И здесь не может идти речь о том, что каждый понимает одно и то же произведение словесного творчества абсолютно по-разному. Признание того, что одно и то же произведение можно понимать совершенно по-разному, возвращает нас к концепции человека как замкнутой в себе имманентной самодостаточности, не связанной, а лишь внешне соприкасающейся с другими людьми и миром. Но тогда никакое понимание чего бы то ни было принципиально невозможно. Ведь в самом общем смысле понимание есть переживание человеком своего сокровенного единства с другими людьми и всем миром.
Но ведь нельзя думать и так, что все люди одно и то же произведение словесного творчества понимают абсолютно одинаково. Такой взгляд нивелировал бы человеческую личность, превратил бы живого человека в нечто роботоподобное, и даже был бы не просто неверен, но и социально опасен. Все дело в том, что любой факт нашей жизни (как и любое слово в языке) – контекстуален. Наша встреча со стихотворением, о котором идет речь, есть факт нашей жизни, вписывающийся в контекст всего пережитого и переживаемого нами, и этот факт нашей жизни не может быть нами понят вне всего нашего жизненного контекста, как и вне нашего мировоззрения и врожденных или сложившихся особенностей нашего восприятия.
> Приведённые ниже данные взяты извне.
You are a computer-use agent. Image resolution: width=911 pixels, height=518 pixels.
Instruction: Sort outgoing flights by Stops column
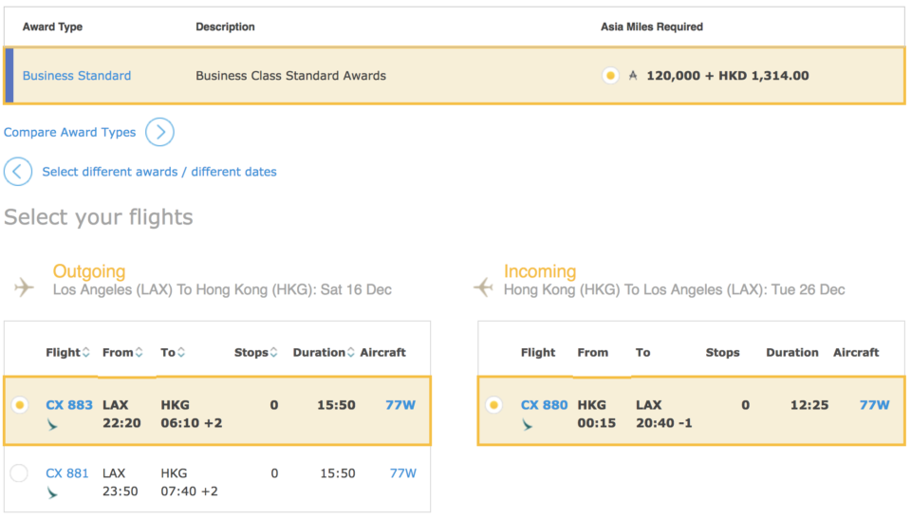255,352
Таким образом, неверно говорить об абсолютно едином для всех понимании произведения точно так же, как неверно говорить и об абсолютно разном его понимании каждым отдельным человеком. Но из этого следует лишь то, что сама абсолютность в наших рассуждениях – величина неприемлемая: она есть указание предела развития, исчерпанности смысла произведения, остановки жизни. А ведь сам смысл нашего стихотворения не внечеловечен (как считал Гадамер), и само стихотворение – не какой-нибудь куб, в углу которого скрывается его смысл. Смысл стихотворения личностей: он дан автором и воспринят читателем. Причем и автор, и читатель оказываются далеко не наедине: между ними и в них – язык, сам по себе соединяющий индивидуальное с общенациональным и через него со всечеловеческим, и все это – на волне динамически развивающейся жизни. Смысл стихотворения личностей, но сама личность человека неповторимо всемирна, потому и определенность смысла стихотворения подвержена бесконечному развитию, нисколько не теряя этой своей определенности.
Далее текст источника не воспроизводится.